Di India tes PCR dipatok Rp 96 ribu saja atau hanya sekitar 10 persen dari tarif batas atas yang ditentukan Pemerintah RI, yakni sekira Rp 900 ribu.
Sementara itu, Wakil ketua DPD RI, Sultan B Najamudin angkat bicara mengenai persoalan ini. Menurutnya tes PCR adalah alat tes yang seharusnya dapat terjangkau oleh seluruh masyarakat. Sebab akurasi alat deteksi infeksi virus tersebut sangat berpengaruh terhadap tindakan kepada si pasien hingga perlakuan kebijakan terhadap penyebaran Covid-19.
"Yang pertama ingin saya sampaikan bahwa cara pandang utama dalam menghadapi pandemi pada saat ini adalah dengan menggunakan kacamata kemanusiaan. Dan untuk mewujudkannya diperlukan kehadiran negara", ujar Sultan.
Sultan juga menambahkan bahwa selama ini banyak sekali kasus terinfeksi Covid-19 yang tidak terdeteksi dikarenakan rendahnya tingkat kesadaran masyarakat untuk memeriksakan diri. Baik karena tidak memahami pentingnya mendeteksi dini kondisi kesehatan ataupun ketidak mampuan dikarenakan akses dan biaya.
"Kita semua yakin banyak sekali masyarakat yang tidak melakukan tes padahal dia telah tertular dan terinfeksi virus, sehingga penyebaran terjadi diluar pantauan pihak pemerintah", tandasnya.
Lalu menurutnya, tidak boleh ada pihak manapun yang "berbisnis" mengambil keuntungan sedikitpun dengan memanfaatkan situasi bencana saat ini.
"Maka saya meminta agar pemerintah dapat membuat kebijakan ulang untuk menurunkan biaya tes tersebut ke limit yang paling minimum," tegasnya.
Mantan Wakil Gubernur Bengkulu tersebut juga mengimbau kepada klinik dan rumah sakit yang menyediakan tes PCR agar lebih menggunakan pendekatan manusiawi dalam menerapkan biaya kepada masyarakat.

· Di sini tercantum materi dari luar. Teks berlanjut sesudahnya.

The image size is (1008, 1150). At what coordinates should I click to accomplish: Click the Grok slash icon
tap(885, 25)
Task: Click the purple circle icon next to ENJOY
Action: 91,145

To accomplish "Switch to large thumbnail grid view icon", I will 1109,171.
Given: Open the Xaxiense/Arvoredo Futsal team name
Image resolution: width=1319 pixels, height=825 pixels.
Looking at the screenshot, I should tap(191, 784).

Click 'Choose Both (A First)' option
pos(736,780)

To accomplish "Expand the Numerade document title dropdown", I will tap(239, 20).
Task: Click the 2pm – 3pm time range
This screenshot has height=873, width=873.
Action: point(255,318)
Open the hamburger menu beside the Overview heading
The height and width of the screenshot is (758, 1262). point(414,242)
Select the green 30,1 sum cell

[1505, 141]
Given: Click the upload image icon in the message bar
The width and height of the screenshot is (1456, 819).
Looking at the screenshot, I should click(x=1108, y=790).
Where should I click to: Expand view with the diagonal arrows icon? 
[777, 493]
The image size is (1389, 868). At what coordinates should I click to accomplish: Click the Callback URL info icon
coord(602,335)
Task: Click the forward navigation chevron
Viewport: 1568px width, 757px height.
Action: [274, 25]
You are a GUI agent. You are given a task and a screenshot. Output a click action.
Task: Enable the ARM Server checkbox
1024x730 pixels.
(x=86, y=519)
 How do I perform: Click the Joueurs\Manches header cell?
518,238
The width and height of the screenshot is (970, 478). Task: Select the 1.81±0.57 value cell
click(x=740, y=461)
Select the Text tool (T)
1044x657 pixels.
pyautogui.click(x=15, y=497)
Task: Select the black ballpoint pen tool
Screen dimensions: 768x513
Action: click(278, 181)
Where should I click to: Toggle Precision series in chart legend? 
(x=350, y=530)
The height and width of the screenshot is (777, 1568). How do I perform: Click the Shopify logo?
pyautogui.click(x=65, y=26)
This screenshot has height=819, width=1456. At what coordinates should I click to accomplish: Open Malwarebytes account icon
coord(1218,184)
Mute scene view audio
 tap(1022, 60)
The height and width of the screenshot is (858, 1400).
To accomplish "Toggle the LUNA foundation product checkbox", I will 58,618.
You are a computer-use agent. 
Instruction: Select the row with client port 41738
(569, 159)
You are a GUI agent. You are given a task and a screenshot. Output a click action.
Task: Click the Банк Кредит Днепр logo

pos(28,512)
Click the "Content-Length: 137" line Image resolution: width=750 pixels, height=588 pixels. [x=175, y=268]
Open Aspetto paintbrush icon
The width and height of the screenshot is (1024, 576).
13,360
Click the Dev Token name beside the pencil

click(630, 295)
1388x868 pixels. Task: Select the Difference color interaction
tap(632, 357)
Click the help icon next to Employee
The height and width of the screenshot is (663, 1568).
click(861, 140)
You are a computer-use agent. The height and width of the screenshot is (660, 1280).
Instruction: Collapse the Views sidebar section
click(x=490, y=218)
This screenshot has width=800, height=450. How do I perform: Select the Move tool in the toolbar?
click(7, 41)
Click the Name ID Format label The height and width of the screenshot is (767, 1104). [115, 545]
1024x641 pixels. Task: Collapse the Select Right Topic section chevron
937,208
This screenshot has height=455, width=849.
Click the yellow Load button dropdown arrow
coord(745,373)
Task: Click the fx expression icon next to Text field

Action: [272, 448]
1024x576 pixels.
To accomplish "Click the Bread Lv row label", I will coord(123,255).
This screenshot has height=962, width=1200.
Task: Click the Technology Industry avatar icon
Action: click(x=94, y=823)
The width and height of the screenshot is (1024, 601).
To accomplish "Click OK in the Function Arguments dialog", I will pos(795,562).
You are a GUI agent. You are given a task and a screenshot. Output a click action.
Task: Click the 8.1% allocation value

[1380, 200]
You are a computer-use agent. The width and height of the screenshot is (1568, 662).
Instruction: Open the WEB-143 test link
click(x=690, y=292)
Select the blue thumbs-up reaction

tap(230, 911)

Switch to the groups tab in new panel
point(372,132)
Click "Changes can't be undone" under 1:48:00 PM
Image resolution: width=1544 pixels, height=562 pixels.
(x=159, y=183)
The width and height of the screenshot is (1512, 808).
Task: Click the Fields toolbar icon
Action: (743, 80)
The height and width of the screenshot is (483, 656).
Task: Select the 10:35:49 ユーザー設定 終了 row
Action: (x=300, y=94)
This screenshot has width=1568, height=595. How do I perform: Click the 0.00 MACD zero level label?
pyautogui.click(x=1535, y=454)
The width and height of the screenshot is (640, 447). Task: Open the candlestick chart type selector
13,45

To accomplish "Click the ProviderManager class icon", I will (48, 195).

"Bicara pelayanan kesehatan bagi masyarakat dalam konteks apapun tidak bisa ditinjau dari untung-rugi. Yang menjadi tugas utama kita semua adalah memastikan keselamatan seluruh rakyat Indonesia," tutupnya.
Penjelasan Kemenkes
Dilansir dari Kompas.com, Juru Bicara Vaksinasi Covid-19 Kementerian Kesehatan (Kemenkes) Siti Nadia Tarmizi menjelaskan bahwa saat ini Indonesia masih terkendala karena impor.
"Karena tes PCR kita masih impor ya termasuk bahan bakunya juga, sebagian besar juga impor," kata Nadia, saat dihubungi Kompas.com, Sabtu (14/8/2021).
Ketika ditanya apakah Indonesia memiliki rencana untuk membuat PCR sendiri, dia menjawab bahwa produksi dalam negeri sudah ada, tapi masih ada bahan baku yang diimpor.
"Kita sudah ada produksi dalam negeri, tapi masih ada bahan baku yang tetap harus impor," ujar dia.